We all know the New York Yankees story. It was spearheaded by Billy Martin and George Steinbrenner back in the good old baseball days of 1977.

The highly intense manager and owner were an in-your-face, spend-as-much-as-you-can-on-players-at-any-cost type of power duo.

It worked for the New York Yankees, and it seems to be working for the Vegas Golden Knights.

Today’s Golden Knights

Since they entered into the NHL in 2017, Sin City has seen a dominant franchise only growing larger.

The Vegas Golden Knights have built their championship roster with no regard to their salary cap condition.

The salary cap is one of the most important things in the NHL and it’s a fair structure.

It’s a hard salary cap. That means no team is allowed to spend any more money than their salary limit.

Unless you’re the Vegas Golden Knights, that is.

Salary Cap

Vegas has been able to legally keep players by putting them on injured reserve. It allows the team to be over the cap because those players eventually return when healthy.

The team can thrive by putting a player on long-term injury reserve (LTIR). Teams are permitted to surpass the salary cap until the player is reinstated when a player proceeds to the LTIR.

It sounds illegal based on the structure, but it all fits. Thanks to their general manager trading away draft picks to win now, the team is set up for another Stanley Cup.

Where the Team Currently Stands

Right now, they have their captain Mark Stone ($9.5 million salary cap hit), and goalie Robin Lehner ($5 million) on the LTIR.

This affords the Golden Knights the chance to go beyond the salary cap.

Their captain will not be back until the playoffs while Lehner is out for an unspecified period.

What brings this all together for the Stanley Cup-bound team, is that when the playoffs do begin, the salary cap vanishes and a team’s payroll can be as lofty as conceivable.

As soon as Stone comes back, Vegas’ team salary cap will be over $15 million above the league limit.

It is all completely legal.
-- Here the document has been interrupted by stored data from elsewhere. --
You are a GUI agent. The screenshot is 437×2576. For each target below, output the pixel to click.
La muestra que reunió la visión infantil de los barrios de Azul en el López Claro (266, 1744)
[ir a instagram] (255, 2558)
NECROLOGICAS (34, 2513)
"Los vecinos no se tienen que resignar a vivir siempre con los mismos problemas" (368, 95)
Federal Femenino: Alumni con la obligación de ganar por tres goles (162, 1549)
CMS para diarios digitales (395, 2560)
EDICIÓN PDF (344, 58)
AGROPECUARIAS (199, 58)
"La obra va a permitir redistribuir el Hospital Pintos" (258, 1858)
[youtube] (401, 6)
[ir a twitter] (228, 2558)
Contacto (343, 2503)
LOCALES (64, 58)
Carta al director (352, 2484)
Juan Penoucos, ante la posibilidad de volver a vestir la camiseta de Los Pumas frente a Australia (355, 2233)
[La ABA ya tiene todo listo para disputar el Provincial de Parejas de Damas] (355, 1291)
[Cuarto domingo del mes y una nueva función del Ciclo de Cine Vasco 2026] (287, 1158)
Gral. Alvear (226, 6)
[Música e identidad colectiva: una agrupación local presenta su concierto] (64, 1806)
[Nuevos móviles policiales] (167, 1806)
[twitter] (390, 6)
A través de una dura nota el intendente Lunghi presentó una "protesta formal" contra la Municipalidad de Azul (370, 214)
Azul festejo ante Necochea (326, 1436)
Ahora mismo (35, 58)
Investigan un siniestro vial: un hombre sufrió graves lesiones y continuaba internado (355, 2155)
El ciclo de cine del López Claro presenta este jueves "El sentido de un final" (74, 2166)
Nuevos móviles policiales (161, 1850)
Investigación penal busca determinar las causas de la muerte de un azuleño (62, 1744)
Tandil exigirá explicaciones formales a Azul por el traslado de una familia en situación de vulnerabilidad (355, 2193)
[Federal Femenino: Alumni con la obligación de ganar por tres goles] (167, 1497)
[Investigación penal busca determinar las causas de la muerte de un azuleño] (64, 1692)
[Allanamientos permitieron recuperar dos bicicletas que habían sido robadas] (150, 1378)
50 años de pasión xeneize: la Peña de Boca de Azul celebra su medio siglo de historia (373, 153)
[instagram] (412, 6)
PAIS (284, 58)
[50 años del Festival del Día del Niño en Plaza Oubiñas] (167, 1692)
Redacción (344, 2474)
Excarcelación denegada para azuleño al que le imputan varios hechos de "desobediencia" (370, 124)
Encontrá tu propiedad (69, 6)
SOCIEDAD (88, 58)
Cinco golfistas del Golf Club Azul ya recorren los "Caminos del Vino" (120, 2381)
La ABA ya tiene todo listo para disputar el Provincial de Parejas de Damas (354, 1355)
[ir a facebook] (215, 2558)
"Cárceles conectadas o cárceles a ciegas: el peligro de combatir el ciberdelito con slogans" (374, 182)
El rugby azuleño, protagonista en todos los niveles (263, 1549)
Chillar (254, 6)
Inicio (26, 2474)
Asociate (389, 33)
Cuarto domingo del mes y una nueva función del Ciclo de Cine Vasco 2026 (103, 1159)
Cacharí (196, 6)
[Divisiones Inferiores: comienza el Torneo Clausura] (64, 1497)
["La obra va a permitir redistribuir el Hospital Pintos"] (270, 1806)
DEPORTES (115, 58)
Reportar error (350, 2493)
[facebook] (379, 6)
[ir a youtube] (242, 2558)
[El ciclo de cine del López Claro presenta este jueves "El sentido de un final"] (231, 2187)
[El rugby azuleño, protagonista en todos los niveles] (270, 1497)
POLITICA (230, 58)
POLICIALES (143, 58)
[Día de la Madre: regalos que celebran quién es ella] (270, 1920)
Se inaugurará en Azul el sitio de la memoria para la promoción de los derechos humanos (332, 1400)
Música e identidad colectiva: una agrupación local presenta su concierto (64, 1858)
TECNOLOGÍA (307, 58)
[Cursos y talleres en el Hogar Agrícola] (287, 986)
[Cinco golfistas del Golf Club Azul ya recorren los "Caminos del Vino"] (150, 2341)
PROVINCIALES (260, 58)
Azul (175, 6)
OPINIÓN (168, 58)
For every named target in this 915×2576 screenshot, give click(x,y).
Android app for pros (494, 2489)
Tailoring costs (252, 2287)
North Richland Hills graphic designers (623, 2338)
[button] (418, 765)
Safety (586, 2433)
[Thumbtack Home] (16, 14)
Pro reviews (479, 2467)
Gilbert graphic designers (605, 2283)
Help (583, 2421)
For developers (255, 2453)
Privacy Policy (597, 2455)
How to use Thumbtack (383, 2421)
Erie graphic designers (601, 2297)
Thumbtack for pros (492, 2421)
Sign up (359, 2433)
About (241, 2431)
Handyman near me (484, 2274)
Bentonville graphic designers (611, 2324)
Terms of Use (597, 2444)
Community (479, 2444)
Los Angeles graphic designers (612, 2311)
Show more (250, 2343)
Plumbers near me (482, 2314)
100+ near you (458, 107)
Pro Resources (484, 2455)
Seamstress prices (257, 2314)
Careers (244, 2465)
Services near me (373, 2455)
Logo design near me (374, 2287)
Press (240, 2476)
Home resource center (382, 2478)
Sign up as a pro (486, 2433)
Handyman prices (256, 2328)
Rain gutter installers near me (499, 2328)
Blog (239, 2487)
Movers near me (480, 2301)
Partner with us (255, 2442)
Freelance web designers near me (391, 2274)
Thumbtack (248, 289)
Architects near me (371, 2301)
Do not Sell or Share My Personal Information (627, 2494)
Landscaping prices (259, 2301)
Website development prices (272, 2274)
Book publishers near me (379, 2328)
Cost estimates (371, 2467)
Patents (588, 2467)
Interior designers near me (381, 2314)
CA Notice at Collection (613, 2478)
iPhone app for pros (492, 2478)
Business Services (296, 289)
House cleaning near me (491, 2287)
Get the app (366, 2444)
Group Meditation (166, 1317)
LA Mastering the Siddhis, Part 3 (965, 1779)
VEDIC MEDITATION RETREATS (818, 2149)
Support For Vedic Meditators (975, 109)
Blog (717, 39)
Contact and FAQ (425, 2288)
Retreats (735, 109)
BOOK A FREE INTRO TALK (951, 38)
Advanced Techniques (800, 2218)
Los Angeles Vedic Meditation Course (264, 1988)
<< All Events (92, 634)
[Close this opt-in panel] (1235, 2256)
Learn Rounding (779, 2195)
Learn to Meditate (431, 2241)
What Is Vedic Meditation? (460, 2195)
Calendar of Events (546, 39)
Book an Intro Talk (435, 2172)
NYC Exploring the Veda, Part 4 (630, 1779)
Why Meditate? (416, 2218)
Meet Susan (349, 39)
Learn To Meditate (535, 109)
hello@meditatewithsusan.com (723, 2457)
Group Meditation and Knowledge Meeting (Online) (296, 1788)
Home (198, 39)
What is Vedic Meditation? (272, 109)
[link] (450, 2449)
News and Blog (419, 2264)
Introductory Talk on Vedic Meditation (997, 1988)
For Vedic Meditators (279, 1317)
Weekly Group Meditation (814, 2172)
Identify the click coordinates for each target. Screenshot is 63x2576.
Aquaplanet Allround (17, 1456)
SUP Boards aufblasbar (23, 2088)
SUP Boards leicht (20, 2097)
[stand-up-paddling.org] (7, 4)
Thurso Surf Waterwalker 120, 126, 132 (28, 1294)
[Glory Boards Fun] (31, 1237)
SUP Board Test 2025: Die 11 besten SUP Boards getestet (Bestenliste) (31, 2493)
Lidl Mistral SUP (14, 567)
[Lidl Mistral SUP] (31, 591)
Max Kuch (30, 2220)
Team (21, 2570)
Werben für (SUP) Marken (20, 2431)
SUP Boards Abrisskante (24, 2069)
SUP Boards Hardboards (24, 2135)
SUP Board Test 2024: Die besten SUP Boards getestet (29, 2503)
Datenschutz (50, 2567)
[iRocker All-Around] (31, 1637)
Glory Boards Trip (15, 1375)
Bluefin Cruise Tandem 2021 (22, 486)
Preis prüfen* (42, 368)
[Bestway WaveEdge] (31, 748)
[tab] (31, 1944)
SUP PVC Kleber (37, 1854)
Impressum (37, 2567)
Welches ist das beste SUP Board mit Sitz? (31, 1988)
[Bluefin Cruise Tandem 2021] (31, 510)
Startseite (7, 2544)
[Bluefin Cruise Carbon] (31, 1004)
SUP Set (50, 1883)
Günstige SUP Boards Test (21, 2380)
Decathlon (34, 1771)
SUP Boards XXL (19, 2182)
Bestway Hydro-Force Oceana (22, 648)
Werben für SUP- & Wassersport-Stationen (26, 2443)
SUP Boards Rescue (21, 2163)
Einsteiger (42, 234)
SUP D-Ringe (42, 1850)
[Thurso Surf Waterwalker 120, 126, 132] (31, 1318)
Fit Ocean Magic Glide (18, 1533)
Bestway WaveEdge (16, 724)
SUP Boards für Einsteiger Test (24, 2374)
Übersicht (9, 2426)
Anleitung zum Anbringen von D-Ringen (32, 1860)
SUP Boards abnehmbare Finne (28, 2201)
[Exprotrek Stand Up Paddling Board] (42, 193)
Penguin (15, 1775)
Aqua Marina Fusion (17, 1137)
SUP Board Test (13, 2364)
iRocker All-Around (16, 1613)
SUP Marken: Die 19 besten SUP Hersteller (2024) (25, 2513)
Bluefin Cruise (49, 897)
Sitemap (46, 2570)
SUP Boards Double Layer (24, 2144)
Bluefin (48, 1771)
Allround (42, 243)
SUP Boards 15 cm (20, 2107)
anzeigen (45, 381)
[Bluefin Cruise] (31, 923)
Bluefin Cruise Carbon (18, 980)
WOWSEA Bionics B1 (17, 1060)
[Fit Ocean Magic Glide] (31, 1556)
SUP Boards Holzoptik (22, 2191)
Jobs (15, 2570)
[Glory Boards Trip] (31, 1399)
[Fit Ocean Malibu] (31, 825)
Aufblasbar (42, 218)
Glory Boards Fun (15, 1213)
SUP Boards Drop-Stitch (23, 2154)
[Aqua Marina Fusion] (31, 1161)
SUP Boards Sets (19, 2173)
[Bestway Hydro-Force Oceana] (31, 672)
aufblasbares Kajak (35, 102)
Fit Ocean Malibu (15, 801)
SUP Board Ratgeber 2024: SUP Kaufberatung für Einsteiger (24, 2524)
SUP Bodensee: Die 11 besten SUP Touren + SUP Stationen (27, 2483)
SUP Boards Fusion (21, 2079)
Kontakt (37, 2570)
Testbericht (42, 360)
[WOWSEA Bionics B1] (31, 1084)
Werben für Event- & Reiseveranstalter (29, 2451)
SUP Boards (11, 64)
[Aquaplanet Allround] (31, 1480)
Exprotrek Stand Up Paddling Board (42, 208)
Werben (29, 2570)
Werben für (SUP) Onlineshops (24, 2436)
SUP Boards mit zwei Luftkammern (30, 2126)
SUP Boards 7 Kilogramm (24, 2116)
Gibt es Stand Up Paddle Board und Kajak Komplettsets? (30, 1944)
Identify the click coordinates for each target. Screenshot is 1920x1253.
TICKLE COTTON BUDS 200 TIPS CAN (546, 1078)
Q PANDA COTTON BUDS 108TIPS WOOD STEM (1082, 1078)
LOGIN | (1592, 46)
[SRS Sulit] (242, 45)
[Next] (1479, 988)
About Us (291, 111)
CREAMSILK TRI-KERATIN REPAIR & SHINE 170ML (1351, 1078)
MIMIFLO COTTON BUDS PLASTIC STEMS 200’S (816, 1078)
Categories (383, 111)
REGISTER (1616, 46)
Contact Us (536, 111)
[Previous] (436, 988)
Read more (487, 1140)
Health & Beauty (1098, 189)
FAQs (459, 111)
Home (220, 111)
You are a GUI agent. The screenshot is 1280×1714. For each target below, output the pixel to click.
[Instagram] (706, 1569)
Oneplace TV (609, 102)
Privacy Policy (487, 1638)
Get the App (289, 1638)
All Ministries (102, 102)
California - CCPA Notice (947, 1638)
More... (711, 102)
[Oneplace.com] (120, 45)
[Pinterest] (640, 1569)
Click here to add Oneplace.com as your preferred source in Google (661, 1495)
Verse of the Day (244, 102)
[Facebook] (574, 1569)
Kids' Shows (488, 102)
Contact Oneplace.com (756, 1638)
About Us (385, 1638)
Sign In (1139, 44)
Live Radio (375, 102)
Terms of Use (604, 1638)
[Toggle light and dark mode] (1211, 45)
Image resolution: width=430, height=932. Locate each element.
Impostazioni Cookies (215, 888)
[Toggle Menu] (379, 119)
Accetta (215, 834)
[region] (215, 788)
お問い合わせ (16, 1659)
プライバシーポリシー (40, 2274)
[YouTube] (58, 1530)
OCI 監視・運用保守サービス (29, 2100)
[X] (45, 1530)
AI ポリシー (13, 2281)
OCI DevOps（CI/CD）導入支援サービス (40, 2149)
But three obstacles need to be overcome:

#1. The first thing needed is an enthusiastic owner who is going to spend money to win. Bill Foley is willing to do whatever for a cup. The results have been positive as the Knights are going for their second straight cup this season.

#2. Secondly, Vegas has that bold general manager who is unafraid to win. He gambles his fortunes by trading future draft picks for immediate returns. He doesn’t care how much it burns his salary cap.

#3. Lastly, the teams they desire to trade these players with, must be willing to gain cap space. This is whether they release a veteran by trade that drives up the price.

Whatever the Vegas Golden Knights process is, it’s working for them.

Last year’s team won their first Stanley Cup, and they are looking to repeat as back-back champs.

Why change a process if it is working for your team, legal or not?